Thorpe Esplanade Halfway House to Thorpe Bay Corner Thorpe Esplanade runs from Warwick Avenue to Thorpe Bay Corner/Ness Road, this was widened at the same time as the Western Esplanade works. The tram network was also extended along Thorpe Esplanade, there was a double set of tracks laid down offset to the seaward side of the new front. The tram network extended as far as Thorpe Hall Avenue, trams would turn up and away from the seafront up towards Southchurch Road and loop back towards Southend. The Thorpe Hall Boulevard (Thorpe Hall Avenue) section of the tramway network was one of the first in the country to make use of segregated reserved tracks, these were built on the central reservation of the up and coming area, trees and shrubs were planted along the edge of the tramway to hide the trams from the new and expensive housing being built.

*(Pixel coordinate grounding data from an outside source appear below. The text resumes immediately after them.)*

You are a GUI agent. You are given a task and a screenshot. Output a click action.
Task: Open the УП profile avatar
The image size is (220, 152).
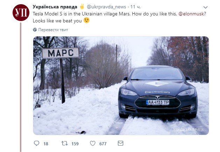pos(21,13)
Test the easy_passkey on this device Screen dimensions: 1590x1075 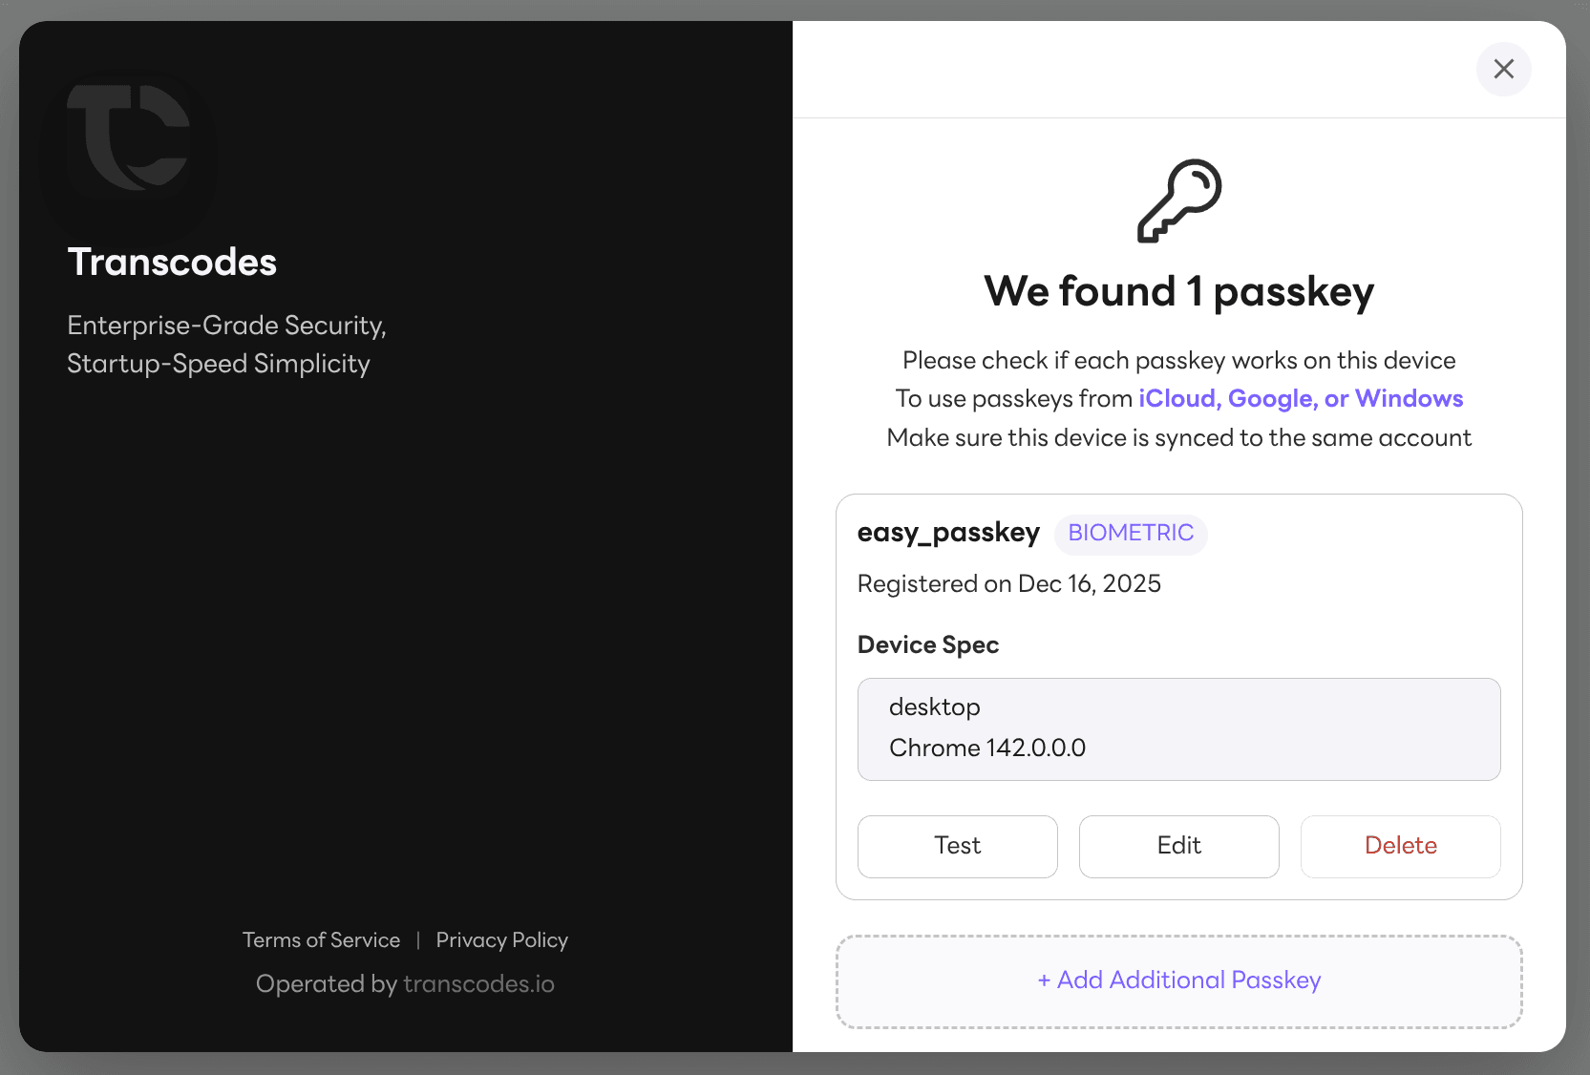(x=957, y=846)
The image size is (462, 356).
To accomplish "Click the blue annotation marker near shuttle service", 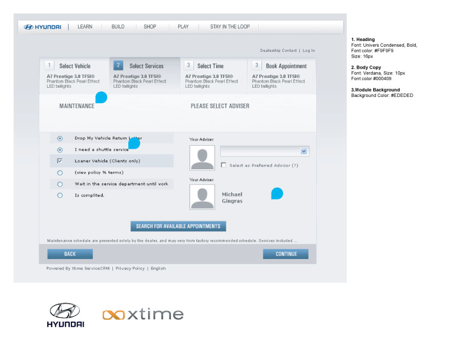I will (x=134, y=143).
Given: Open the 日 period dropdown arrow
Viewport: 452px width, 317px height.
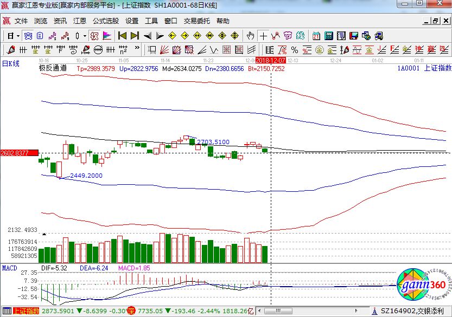Looking at the screenshot, I should [18, 36].
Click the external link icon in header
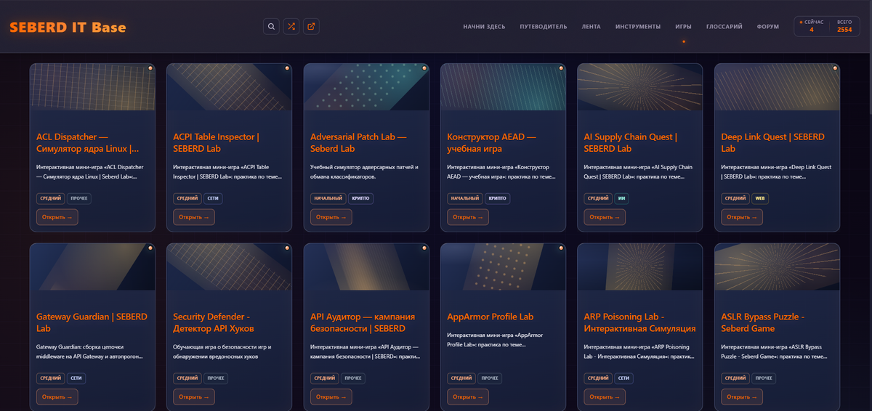The width and height of the screenshot is (872, 411). 311,27
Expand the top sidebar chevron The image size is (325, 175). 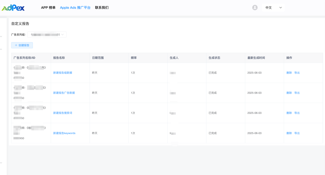click(x=1, y=36)
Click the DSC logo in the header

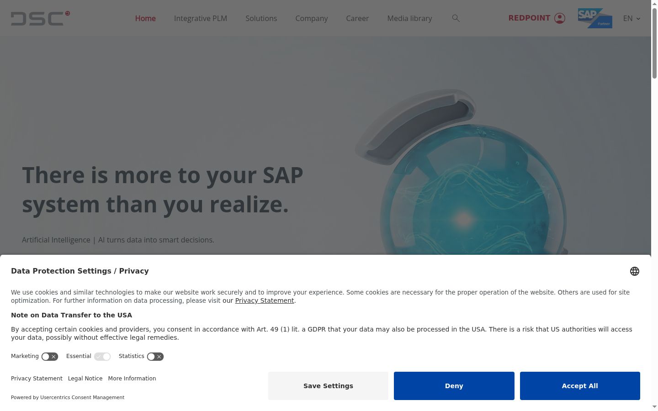[41, 18]
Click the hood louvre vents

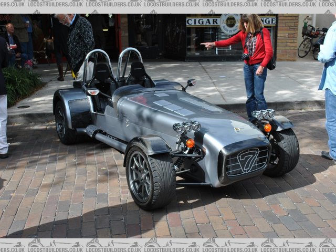(x=174, y=108)
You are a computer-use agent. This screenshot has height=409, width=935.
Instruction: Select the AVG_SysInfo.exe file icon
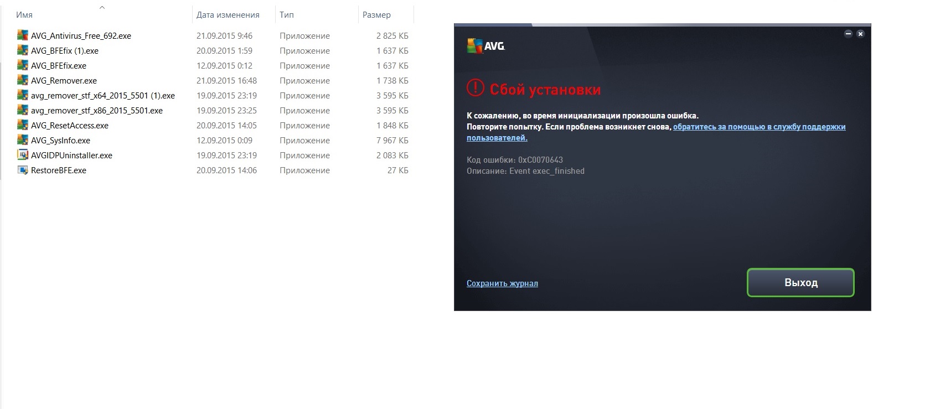pos(23,140)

Thorpe Esplanade has the last Tram Shelter. Thorpe Esplanade was used by the more discerning Lady and Gentleman, with it's large public greens and few entertainments it was the quite end of the much more boisterous central Southend seafront. Depending on what way you have/are going to be walking we finally or about to undertake many miles of walking, reach or depart the end/start of this look at the Esplanades of Southend. Whilst there are still seafront paths past Thorpe Bay corner they are not officially part of the Esplanades, past this point are the old ranges and onto Shoebury East Beach.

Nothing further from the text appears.